Bits & Pieces, January 7, 1993, pp.11-14
Frank Lloyd Wright is among the most innovative architects this county ever produced. But his fame wasn't limited to the United States. About 70 years ago, Japan asked Wright to design a hotel for Tokyo that would be capable of surviving an earthquake.
When the architect visited Japan to see where the Imperial Hotel was to be built, he was appalled to find only about eight feet of earth on the site. Beneath that was 60 feet of soft mud that slipped and shook like jelly. Every test hole he dug filled up immediately with water. A lesser man probably would have given up right there. But not Frank Lloyd Wright. Since the hotel was going to rest on fluid ground, Wright decided to build it like a ship. Instead of trying to keep the structure from moving during a quake, he incorporated features that would allow the hotel to ride out the shock without damage.
Supports were sunk into the soft mud, and sections of the foundation were cantilevered from the supports. The rooms were built in sections like a train and hinged together. Water pipes and electric lines, usually the first to shear off in an earthquake, were hung in vertical shafts where they could sway freely if necessary.

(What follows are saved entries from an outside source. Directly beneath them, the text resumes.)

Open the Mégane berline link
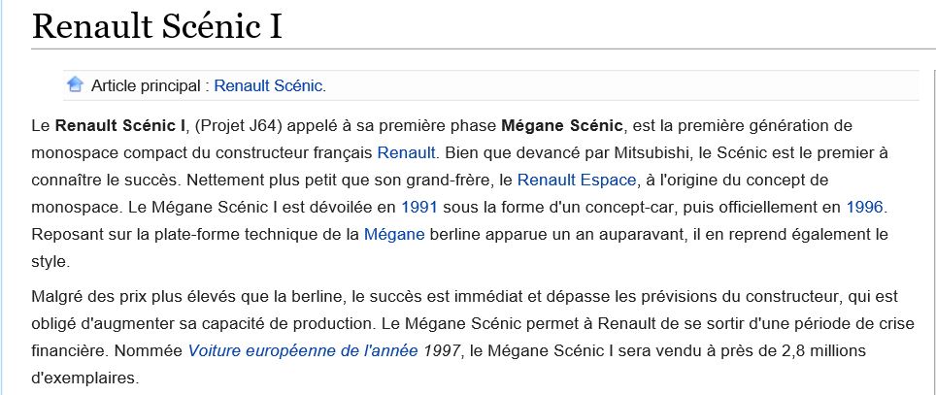This screenshot has width=936, height=395. pos(394,235)
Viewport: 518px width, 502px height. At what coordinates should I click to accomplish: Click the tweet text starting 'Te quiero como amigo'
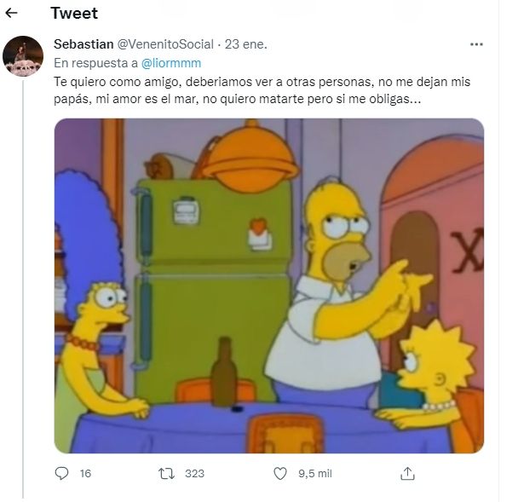(262, 90)
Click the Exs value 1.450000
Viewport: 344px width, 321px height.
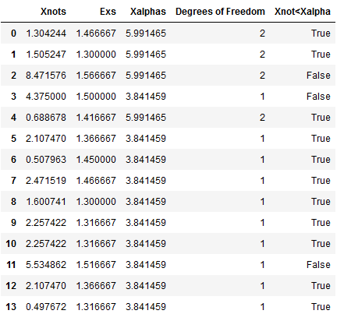[96, 160]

Wright knew that the major cause of destruction after an earthquake was fire, because water lines are apt to be broken in the ground and there is no way to put the fire out. So he insisted on a large outdoor pool in the courtyard of his hotel, "just in case."

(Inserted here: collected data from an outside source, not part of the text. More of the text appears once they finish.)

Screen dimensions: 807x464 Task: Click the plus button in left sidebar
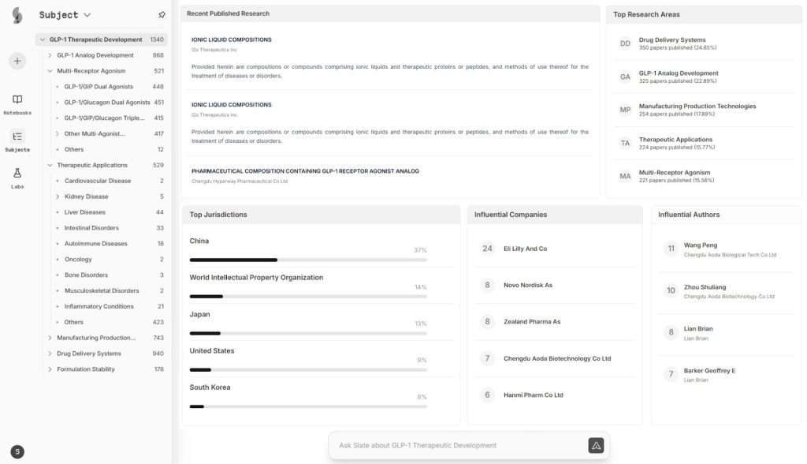[17, 61]
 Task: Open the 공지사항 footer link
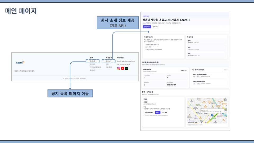[93, 61]
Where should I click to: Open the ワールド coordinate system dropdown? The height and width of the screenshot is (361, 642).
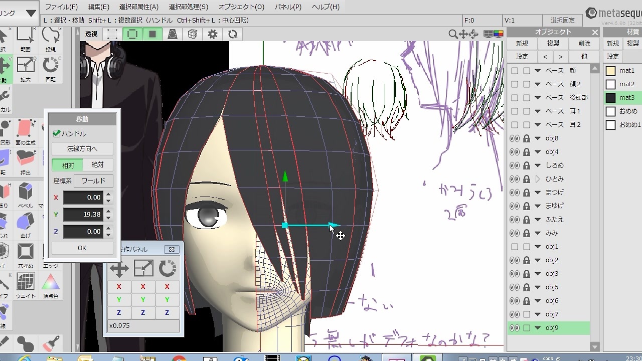point(93,181)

On September 1, 1923, Tokyo had the greatest earthquake in its history. There were fires all over the city, and 140,000 people died. Back in the U.S., news reports were slow coming in. One newspaper wanted to print the story that the Imperial Hotel had been destroyed, as rumor had it. But when a reporter called Frank Lloyd Wright, he said that they could print the story if they wished, but they would only have to retract it later. He knew the hotel would not collapse.
Shortly afterward, Wright got a telegram from Japan. The Imperial Hotel was completely undamaged. Not only that&md;it had provided a home for hundreds of people. And when fires that raged all around the hotel threatened to spread, bucket brigades kept the structure wetted down with water from the hotel's pool.
The Imperial Hotel isn't there anymore. It was finally torn down in the 1960s to be replaced by a more modern structure.